The Bank for International Settlements just called stablecoins ETFs in disguise, and that changes everything about how they'll be regulated.

The Summary

The Signal

The central banks' central bank just drew a line in the sand. The BIS report reframes stablecoins as investment products, not payment instruments, arguing they resemble exchange-traded funds more than they resemble dollars or euros. This matters because the entire stablecoin value proposition rests on being money-like: stable, fungible, instantly transferable for commerce.

But the BIS sees something else. Stablecoins hold baskets of assets. Their value tracks those assets. Users buy and redeem shares of that basket. Sound familiar? That's how ETFs work.
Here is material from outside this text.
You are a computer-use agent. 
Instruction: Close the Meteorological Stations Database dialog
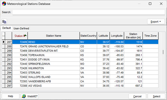coord(161,4)
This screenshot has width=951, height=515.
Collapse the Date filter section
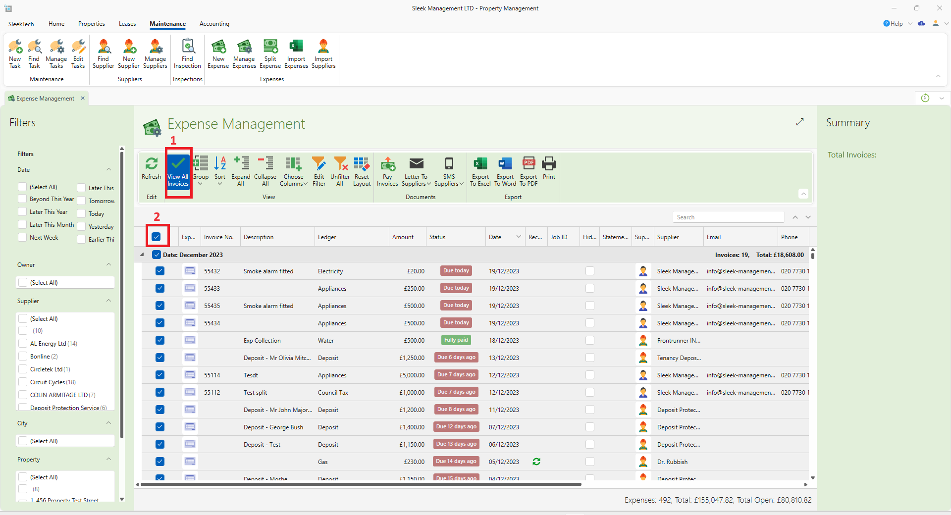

The report argues that without coordinated global standards, each jurisdiction will regulate stablecoins differently, creating the exact fragmentation that crypto was supposed to solve.

"Global regulatory inconsistencies could destabilize stablecoin markets, increasing risks of depegging and market fragmentation."

Here's what fragmentation looks like in practice:

  • A USDC issued under U.S. securities law can't seamlessly interact with a USDT under Hong Kong payment law
  • Cross-border commerce hits the same friction points that exist in traditional finance
  • Arbitrage opportunities emerge between regulatory zones, creating stability risks

The $300 billion stablecoin market operates today in a patchwork of rules. Circle follows U.S. money transmission laws. Tether operates from... wherever Tether operates from. The BIS is saying this house of cards collapses without harmonization, and depegging events become more likely, not less.

The ETF comparison cuts deeper than classification. ETFs don't compete with dollars. They're investment vehicles. If stablecoins are ETFs, then using USDC to buy coffee isn't payments innovation. It's using your brokerage account as a checking account, which is legal but weird and probably not scalable.

The Implication

Watch how Circle and Tether respond to this framing. If they accept ETF-like regulation to gain legitimacy, they sacrifice the payment narrative. If they fight it, they risk being shut out of major markets. The middle path is what the BIS wants: global standards that let stablecoins be stablecoins, whatever that ends up meaning.

For anyone building on stablecoin rails, the message is clear. Regulatory clarity is coming, and it might not look like what you expected. Plan for a world where your stablecoin infrastructure needs to work across multiple incompatible regulatory regimes, or where stablecoins get reclassified entirely. The $300 billion market cap only matters if those coins can actually be used.